Share of U.S. adults who said the following about their Thanksgiving travel plans:
The challenge for travel and hospitality brands here is twofold: Not only do they stand to lose volume from those who are avoiding travel, but many of those who are hitting the road are also planning to spend less.
Among higher earners — those who make $75,000 or more — 21 percent plan to spend less than in a typical year on transportation, and 24 percent will spend less on accommodation. While these higher earners plan to spend more on average in each category compared to their lower-income counterparts, it should be noted that the median expected spend on accommodation among both groups is $0.
On the positive side, we’re still five weeks away from Thanksgiving, leaving plenty of time for higher earners, who don’t necessarily have to be as mindful about budget constraints, to make travel plans. Only 11 percent of this group has booked all of their holiday travel, so brands still have an opportunity to engage.
The shortest and longest trips will persist, but holiday weekend trips will decline
Regardless of the year, Thanksgiving trips are typically shorter in length compared to leisure travel in general. This will continue to be true in 2021: The share of higher earners who say they will go on a day trip with no overnight stay is slightly higher than in a typical year.
Higher earners will instead scale back on weekend and long-weekend trips. When asked about their intended destination for Thanksgiving travel, the biggest decreases among higher earners involved locations within road-trip distance — inside one’s home state and to another state in the same region. (All intended destinations, including international and domestic locales, decreased.)
Length of Thanksgiving trip among U.S. adults in households earning $75,000 or more
Travel brands will need to plan accordingly for this behavioral shift. With in-state and in-region trips declining the most, airlines should expect a decrease in volume compared to pre-pandemic years, though they will not experience as sharp a decline as that of brands serving the road trip — such as car rentals, restaurants and service stations along major routes.
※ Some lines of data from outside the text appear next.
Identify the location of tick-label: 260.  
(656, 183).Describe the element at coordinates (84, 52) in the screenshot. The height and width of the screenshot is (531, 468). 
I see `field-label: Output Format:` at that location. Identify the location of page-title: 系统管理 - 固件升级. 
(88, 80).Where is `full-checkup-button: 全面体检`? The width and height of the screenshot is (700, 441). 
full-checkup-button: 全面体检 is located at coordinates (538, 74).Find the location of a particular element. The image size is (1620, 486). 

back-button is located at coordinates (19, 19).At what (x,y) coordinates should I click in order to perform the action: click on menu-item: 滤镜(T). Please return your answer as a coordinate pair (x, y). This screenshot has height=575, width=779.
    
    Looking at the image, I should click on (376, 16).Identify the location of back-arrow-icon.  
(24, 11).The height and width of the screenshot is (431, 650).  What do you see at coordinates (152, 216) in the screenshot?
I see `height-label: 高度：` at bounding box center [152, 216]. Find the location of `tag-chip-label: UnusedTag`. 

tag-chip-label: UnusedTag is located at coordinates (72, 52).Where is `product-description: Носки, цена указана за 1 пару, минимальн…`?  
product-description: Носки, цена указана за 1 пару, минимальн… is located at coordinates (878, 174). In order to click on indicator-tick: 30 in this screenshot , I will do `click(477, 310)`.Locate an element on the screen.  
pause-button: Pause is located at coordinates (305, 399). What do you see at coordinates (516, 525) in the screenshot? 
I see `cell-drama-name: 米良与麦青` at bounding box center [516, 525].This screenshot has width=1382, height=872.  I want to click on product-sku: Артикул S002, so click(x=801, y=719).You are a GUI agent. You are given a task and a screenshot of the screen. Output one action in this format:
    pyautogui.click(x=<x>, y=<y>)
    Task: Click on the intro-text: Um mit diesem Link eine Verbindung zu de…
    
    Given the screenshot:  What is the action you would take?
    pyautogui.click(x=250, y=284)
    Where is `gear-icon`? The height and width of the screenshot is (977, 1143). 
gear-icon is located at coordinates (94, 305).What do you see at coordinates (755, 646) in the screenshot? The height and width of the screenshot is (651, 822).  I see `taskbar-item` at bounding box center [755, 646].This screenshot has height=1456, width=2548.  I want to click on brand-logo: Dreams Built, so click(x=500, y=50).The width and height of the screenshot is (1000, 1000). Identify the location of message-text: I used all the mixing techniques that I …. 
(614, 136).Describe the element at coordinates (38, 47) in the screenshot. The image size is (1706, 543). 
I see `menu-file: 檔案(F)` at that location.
Brands can generate opportunities by encouraging travelers who have not yet confirmed plans to extend their day trips for leisure purposes. Destinations could highlight restaurants and bars to encourage prolonged travel, or even promote unique tourist attractions to entice those who have missed out on travel opportunities due to the pandemic.
Encouraging travelers to think beyond the holiday dinner when making their plans can drive engagement and, ultimately, spending.
Chain hotels will see the most significant occupancy decrease
Despite the more broad declines in travel, 71 percent of higher earners who plan on taking a trip for Thanksgiving say it will include at least one overnight stay. Given the holiday’s family focus, both pre-pandemic behaviors and 2021 plans involve most travelers staying with friends and family, explaining the $0 median expected spend on accommodation.
In pre-pandemic times, chain hotels were the most popular paid accommodation for higher earners who chose not to bunk with loved ones. But this year, the share of those considering a chain hotel stay declined steeply, making members of the group roughly as likely to choose an independent or boutique hotel as they are a major chain.
Where U.S. adults in households earning $75,000 or more stay or plan to stay during Thanksgiving travel
While perhaps some of this decline is driven by the expected decrease in mid-length road trips that require an overnight stop en route, larger hotel brands should not ignore the other underlying drivers behind the choice of a home share or boutique hotel. These can include anything from a need for space – larger families that are traveling together require room for more guests – to requirements for a kitchen to store and prepare food before gathering at a loved one’s home for Thanksgiving dinner.